MATERIAL FOR THIS EXERCISE —

_ _ _ _ _ _ _

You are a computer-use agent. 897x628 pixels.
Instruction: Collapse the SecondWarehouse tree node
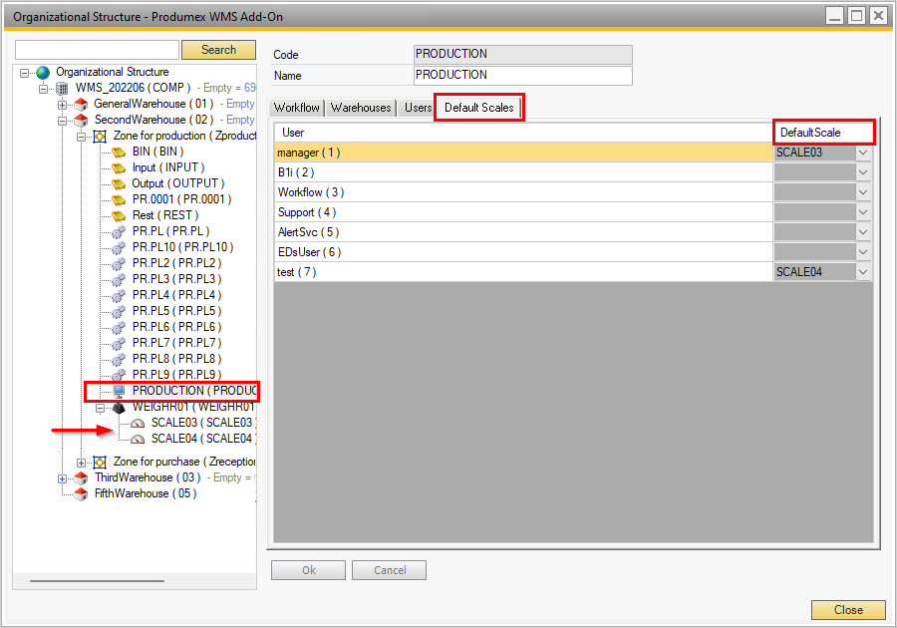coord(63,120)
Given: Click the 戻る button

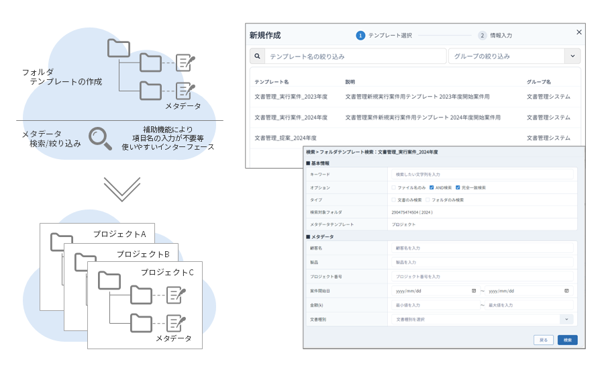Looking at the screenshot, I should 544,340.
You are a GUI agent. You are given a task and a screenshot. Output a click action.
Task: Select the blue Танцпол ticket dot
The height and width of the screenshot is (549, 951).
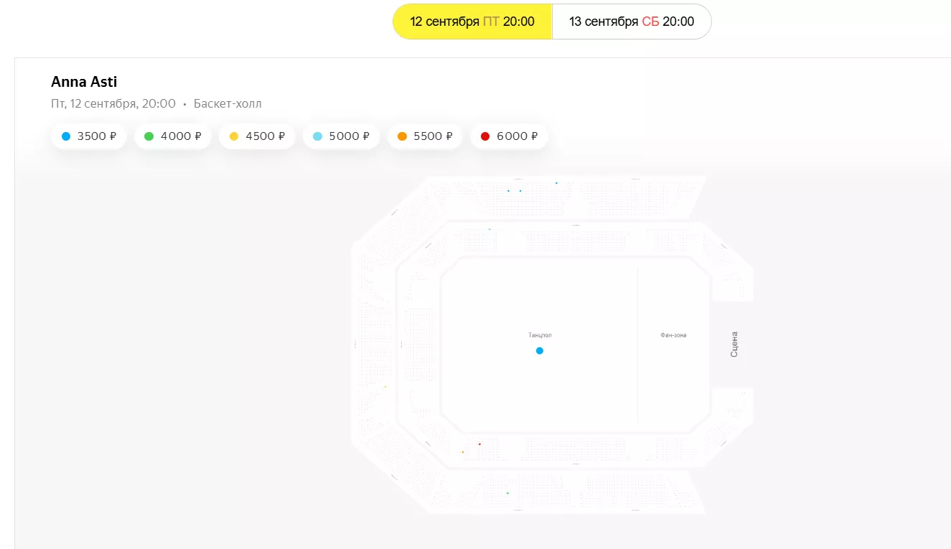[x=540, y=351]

_ _ _ _ _ _ _

WHAT THE EXERCISE ASKS —
Reproduce the listing with every "agent" swapped for "assistant" and everything else left the same, omitting the pictures.

WRITTEN ANSWER —
You are a computer-use assistant. 897x628 pixels.
Instruction: Collapse the SecondWarehouse tree node
coord(63,120)
Given: Click the 戻る button

Looking at the screenshot, I should 544,340.
You are a GUI assistant. You are given a task and a screenshot. Output a click action.
Task: Select the blue Танцпол ticket dot
The height and width of the screenshot is (549, 951).
[x=540, y=351]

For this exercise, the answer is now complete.